Work to complete:
Restate the rows from the line holding "Click the 未登录 user account icon" through the line holding "Looking at the screenshot, I should [849, 12].", inclusive, swapping "dialog" for "window" and keeping everything else the same. Leave the pictures out.

--- start of Given information ---

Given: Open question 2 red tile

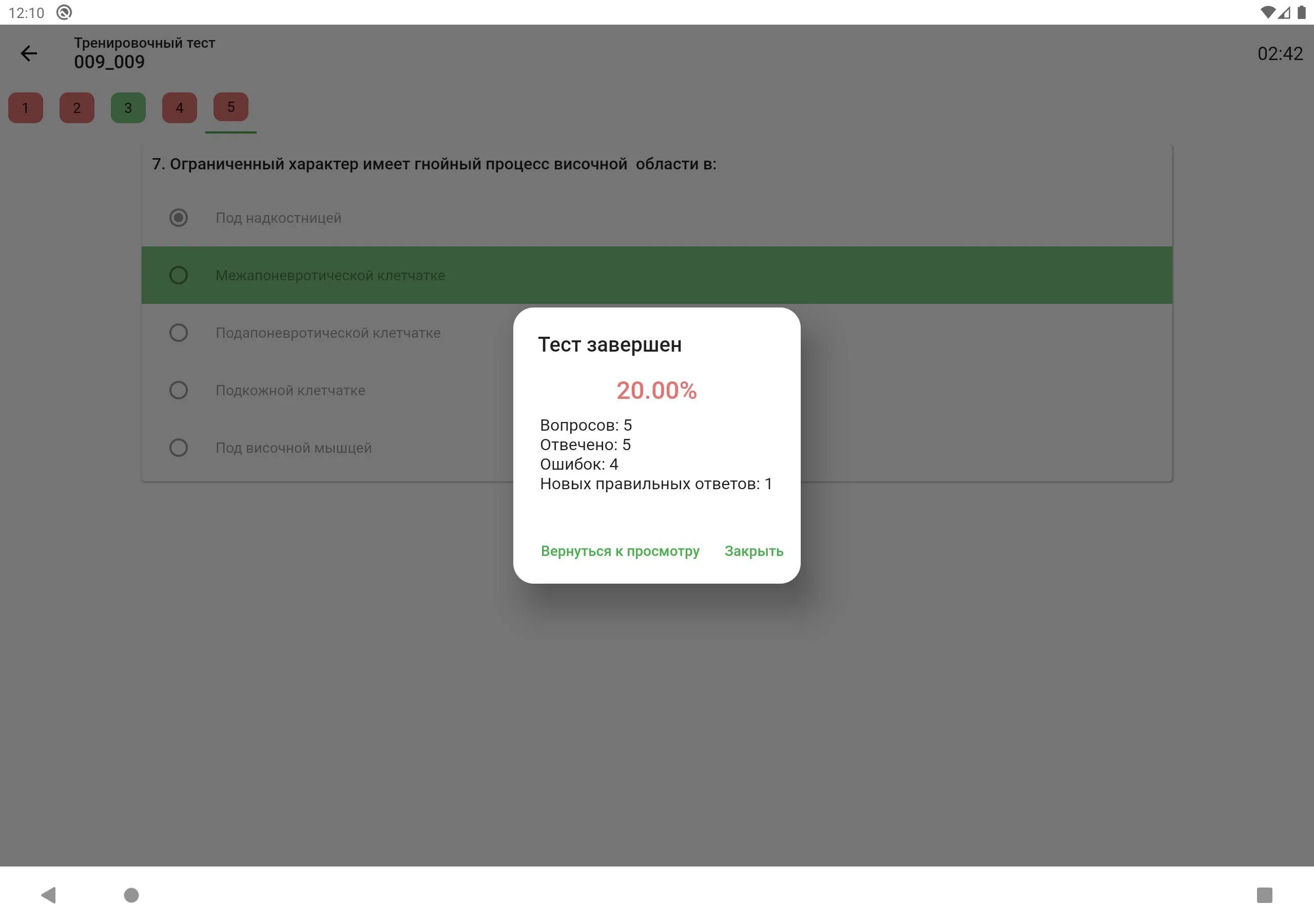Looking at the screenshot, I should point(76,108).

--- end of Given information ---
--- start of Given information ---

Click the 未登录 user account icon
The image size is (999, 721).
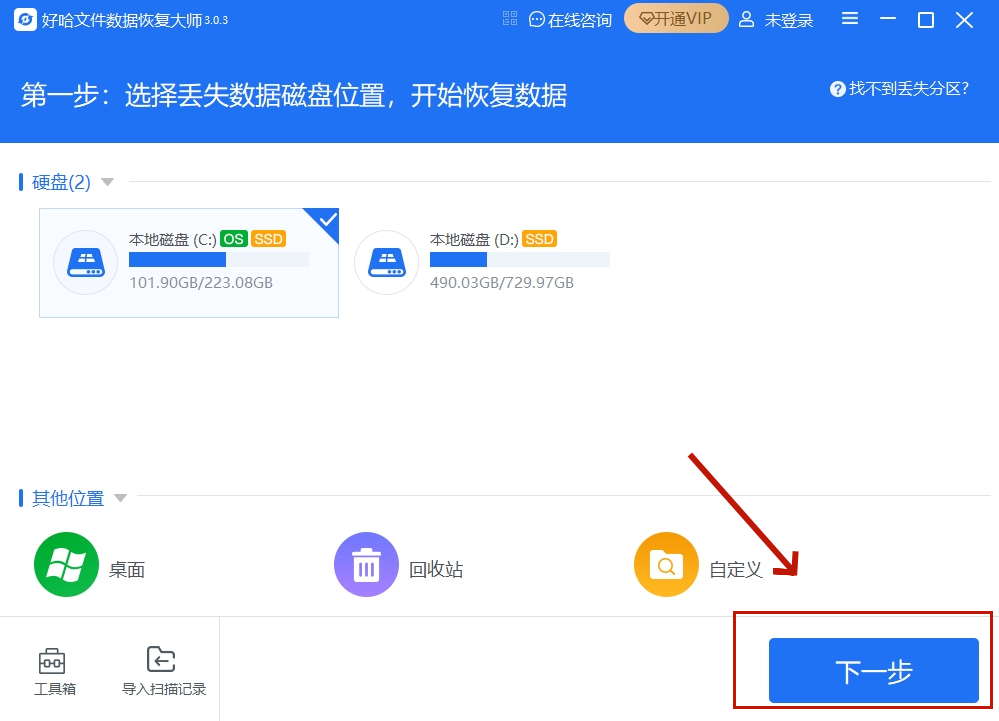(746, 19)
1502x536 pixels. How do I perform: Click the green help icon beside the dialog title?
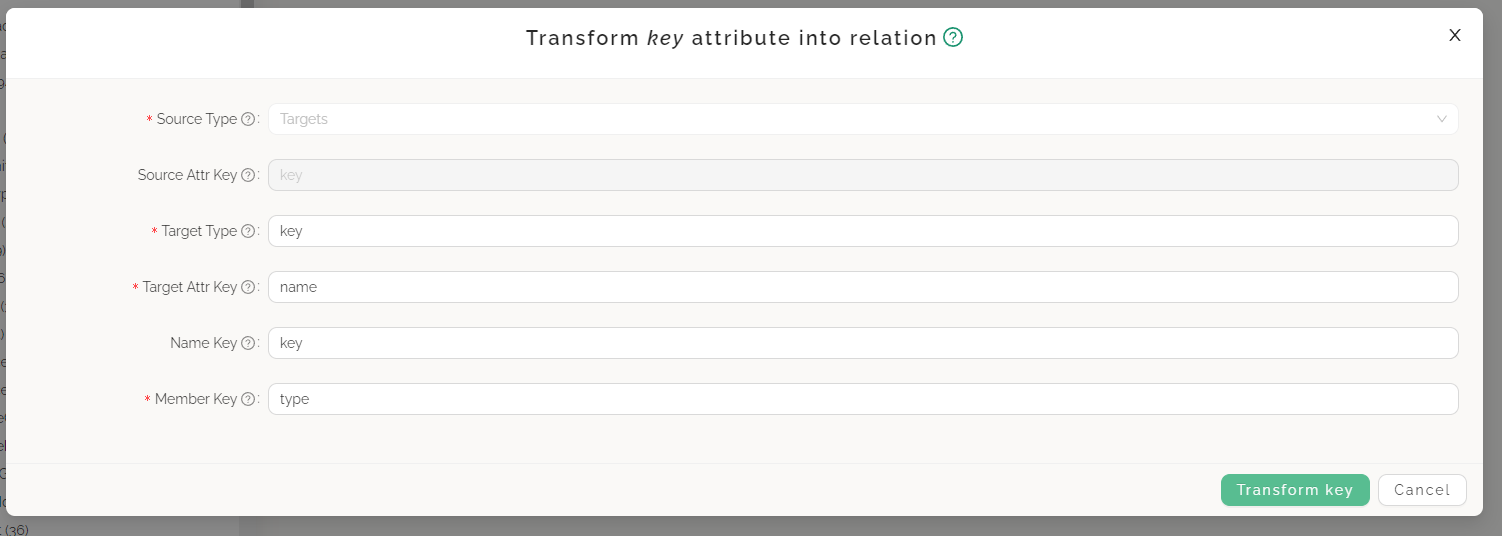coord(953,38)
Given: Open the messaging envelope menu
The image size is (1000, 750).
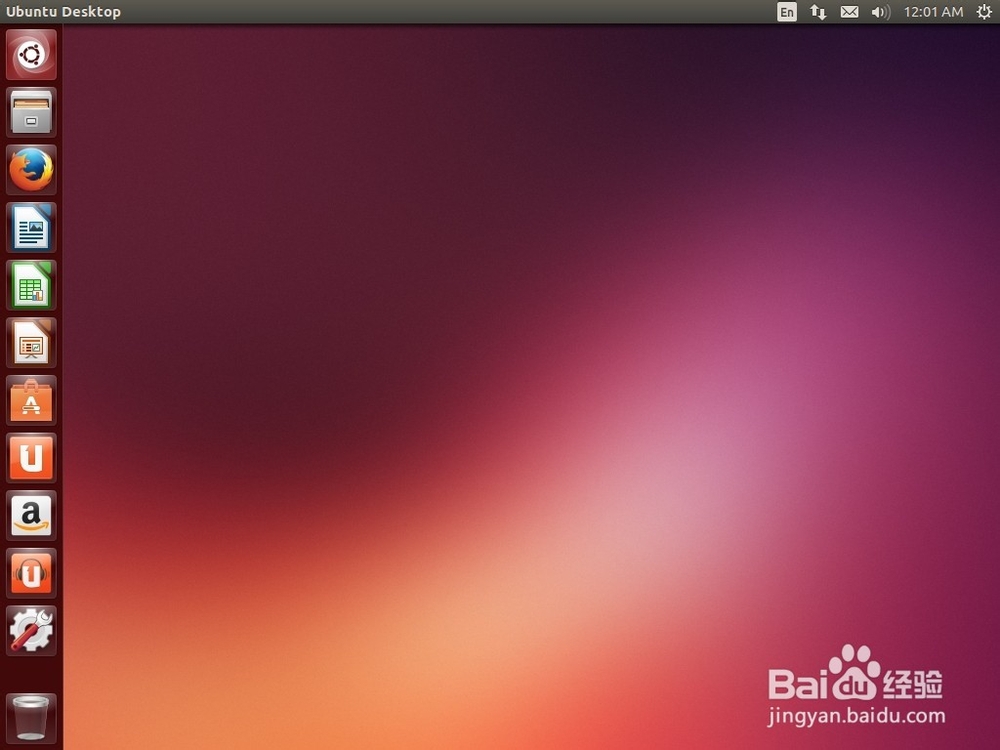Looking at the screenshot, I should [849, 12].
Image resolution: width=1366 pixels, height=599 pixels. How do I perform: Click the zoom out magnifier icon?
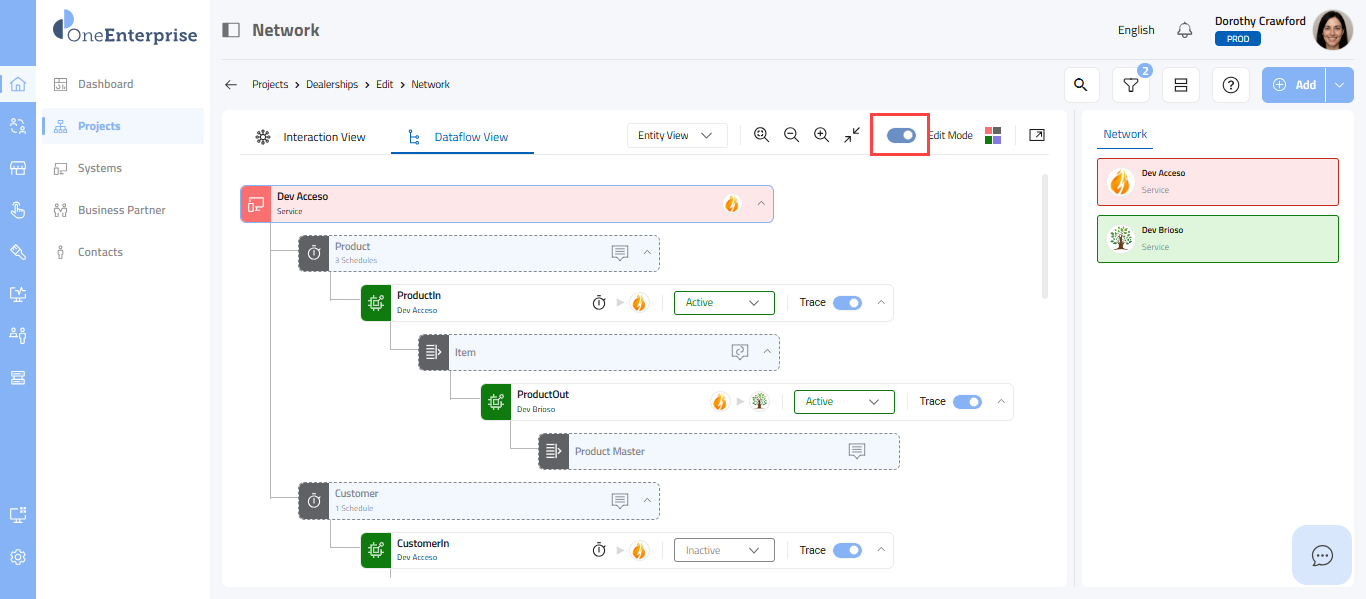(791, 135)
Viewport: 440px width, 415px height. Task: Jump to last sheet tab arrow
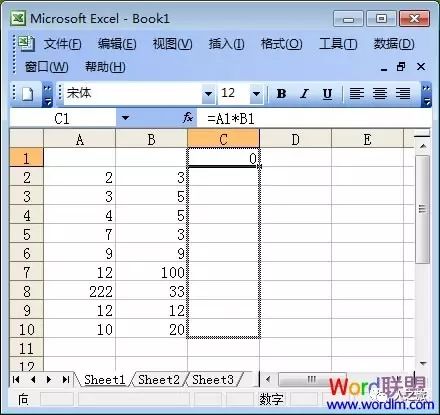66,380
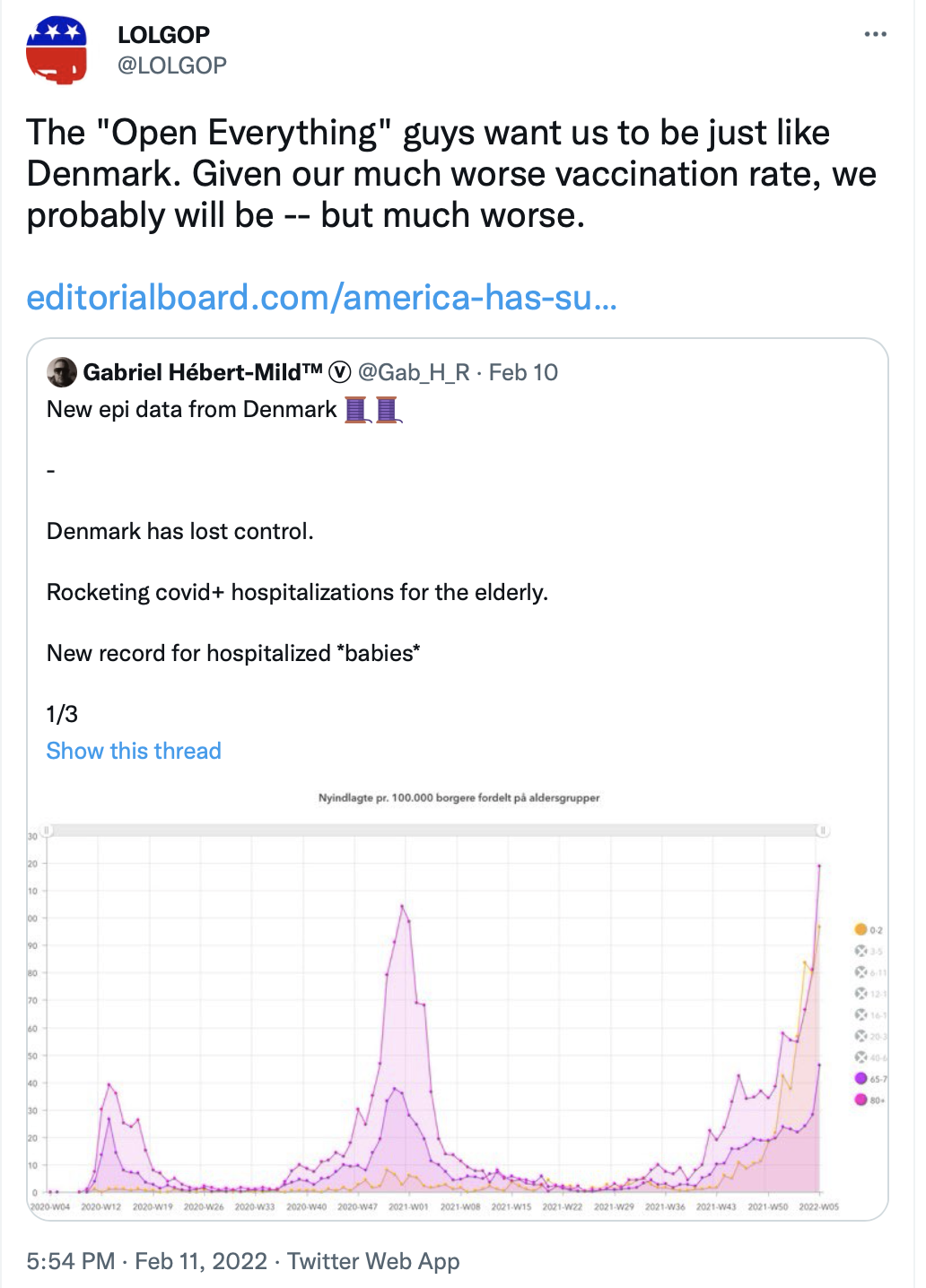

--- end of Given information ---

Completed task:
Click the 未登录 user account icon
The image size is (999, 721).
(746, 19)
1502x536 pixels. How do I perform: Click the green help icon beside the window title?
coord(953,38)
Given: Open the messaging envelope menu
The image size is (1000, 750).
Looking at the screenshot, I should [849, 12].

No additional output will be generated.